A small collection of business correspondence from
the firm of Birchall and Owen, retail suppliers of drugs, patent medicines,
medical supplies, and stationers to Springfield, Illinois and wholesalers to the
surrounding region. The firm also printed and distributed almanacs. Price lists
and circulars from some of their suppliers provide an interesting overview of
the popular medicines of mid-19th century America. The correspondence provides a
window on commercial practices of the time, and the emerging emphasis on
marketing and advertisement of products.
The partnership between printer/bookbinder Caleb Birchall (1808-1860) and
druggist Thomas Jefferson Vance Owen (1827-1876) lasted from 1848 to 1855. Their
drugstore in Springfield, Illinois seems to have been a thriving business, with
supplies arriving from New York, Boston, Philadelphia, Chicago, etc. and
customers scattered over a wide region.
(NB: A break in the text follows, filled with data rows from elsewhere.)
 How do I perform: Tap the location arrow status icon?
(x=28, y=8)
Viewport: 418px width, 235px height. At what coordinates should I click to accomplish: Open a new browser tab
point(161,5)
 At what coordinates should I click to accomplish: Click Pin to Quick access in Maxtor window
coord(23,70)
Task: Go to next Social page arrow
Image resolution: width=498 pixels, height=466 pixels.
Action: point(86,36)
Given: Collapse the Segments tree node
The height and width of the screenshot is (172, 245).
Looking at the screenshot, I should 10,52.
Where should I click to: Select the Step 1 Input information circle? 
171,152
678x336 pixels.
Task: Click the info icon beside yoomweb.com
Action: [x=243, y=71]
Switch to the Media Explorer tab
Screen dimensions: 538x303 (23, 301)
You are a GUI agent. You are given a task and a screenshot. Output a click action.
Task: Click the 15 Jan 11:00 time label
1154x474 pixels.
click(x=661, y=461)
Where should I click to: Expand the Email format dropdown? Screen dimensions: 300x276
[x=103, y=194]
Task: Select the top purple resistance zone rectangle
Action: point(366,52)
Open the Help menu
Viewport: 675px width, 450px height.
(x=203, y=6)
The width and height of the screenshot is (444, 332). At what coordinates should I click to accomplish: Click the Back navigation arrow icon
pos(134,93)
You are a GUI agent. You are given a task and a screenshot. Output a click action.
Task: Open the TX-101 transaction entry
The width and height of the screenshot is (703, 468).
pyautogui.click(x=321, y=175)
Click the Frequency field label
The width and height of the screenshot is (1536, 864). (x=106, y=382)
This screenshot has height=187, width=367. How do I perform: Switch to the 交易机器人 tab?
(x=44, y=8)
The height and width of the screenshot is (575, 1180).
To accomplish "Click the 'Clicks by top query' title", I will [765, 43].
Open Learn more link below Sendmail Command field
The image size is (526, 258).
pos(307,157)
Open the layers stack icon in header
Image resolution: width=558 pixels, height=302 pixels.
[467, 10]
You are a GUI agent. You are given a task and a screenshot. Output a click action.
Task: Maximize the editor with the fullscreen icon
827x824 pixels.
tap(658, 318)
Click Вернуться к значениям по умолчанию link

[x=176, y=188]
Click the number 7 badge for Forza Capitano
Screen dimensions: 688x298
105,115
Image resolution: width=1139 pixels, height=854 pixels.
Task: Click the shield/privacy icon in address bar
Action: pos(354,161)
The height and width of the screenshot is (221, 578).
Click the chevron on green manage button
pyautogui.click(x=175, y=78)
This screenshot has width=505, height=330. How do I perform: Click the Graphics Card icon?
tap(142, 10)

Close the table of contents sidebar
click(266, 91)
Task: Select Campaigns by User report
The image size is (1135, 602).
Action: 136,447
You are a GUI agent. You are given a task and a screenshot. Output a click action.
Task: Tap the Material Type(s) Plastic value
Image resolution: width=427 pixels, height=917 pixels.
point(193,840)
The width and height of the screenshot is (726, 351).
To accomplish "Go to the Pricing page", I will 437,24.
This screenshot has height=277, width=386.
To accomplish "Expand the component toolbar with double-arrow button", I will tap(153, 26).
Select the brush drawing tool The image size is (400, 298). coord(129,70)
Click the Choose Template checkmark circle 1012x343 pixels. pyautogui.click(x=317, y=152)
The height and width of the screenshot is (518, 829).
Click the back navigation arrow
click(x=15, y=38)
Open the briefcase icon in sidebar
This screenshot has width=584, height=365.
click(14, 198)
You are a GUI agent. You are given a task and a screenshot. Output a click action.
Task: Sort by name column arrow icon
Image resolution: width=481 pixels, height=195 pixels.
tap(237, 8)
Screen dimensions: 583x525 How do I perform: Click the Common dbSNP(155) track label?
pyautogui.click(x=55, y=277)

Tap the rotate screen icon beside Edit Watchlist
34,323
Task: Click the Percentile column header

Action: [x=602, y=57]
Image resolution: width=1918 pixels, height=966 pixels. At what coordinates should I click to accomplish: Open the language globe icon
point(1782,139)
The firm dealt not only in drugs and
patent medicines, but also sold various medical and dental supplies, stationery
goods, and printed and distributed an almanac (e.g., "Goudy's Illinois and
Missouri farmers' almanac and repository of useful knowledge, for the year
1849...") In documents not in this collection, there is a record of Abraham
Lincoln being a customer of the firm for office ledgers.